Great writeup. I'd love to know more about how the Supervisor works, and how it. "fork[s] a separate process for each supervised worker/dispatcher/scheduler".
In a Rails app served with Puma, I've always had a hard time understanding what would be the canonical way for having a loop doing some periodic work.
I know Puma has plugin support but I don't see much documentation there.
Forking a process / threads is something that we're used having Rails / Puma take care for us.
Pressed for time and without having time to deep dive, we ended up settling with sidekiq-cron, and it's been serving us so nicely.
Under the hood, it uses good ol' fork and keeps track of the generated process IDs.
It's surprisingly simple. You can check out the relevant source here: https://github.com/rails/solid_queue/blob/main/lib%2Fsolid_q...
Author here. What a pleasant surprise to see this on HN!
Happy to answer any questions.
thanks for this write up.
some of us are happy rails users so more rails content is always welcome
I briefly worked at a YC company that was a ruby shop. Their answer to every performance problem was to stick it on a queue. There were, I don’t know, dozens of them. Then they decided they needed to be multi-region, because reasons. But the queues weren’t set up to be multi-region, so they built an entirely new service that’s job was to decide which queue in which region jobs needed to go on. So now you had jobs crisscrossing datacenters and tracking any issue became literally impossible. Massively turned me off to both that company and ruby in general.

Collected material:
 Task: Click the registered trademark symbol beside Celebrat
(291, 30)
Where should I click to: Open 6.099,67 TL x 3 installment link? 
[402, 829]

Set problem: From the Rails job queue thread above, pull out the passage word for word, starting at the words "In a Rails app" and stopping after "this on HN!".

Response to this exercise:
In a Rails app served with Puma, I've always had a hard time understanding what would be the canonical way for having a loop doing some periodic work.
I know Puma has plugin support but I don't see much documentation there.
Forking a process / threads is something that we're used having Rails / Puma take care for us.
Pressed for time and without having time to deep dive, we ended up settling with sidekiq-cron, and it's been serving us so nicely.
Under the hood, it uses good ol' fork and keeps track of the generated process IDs.
It's surprisingly simple. You can check out the relevant source here: https://github.com/rails/solid_queue/blob/main/lib%2Fsolid_q...
Author here. What a pleasant surprise to see this on HN!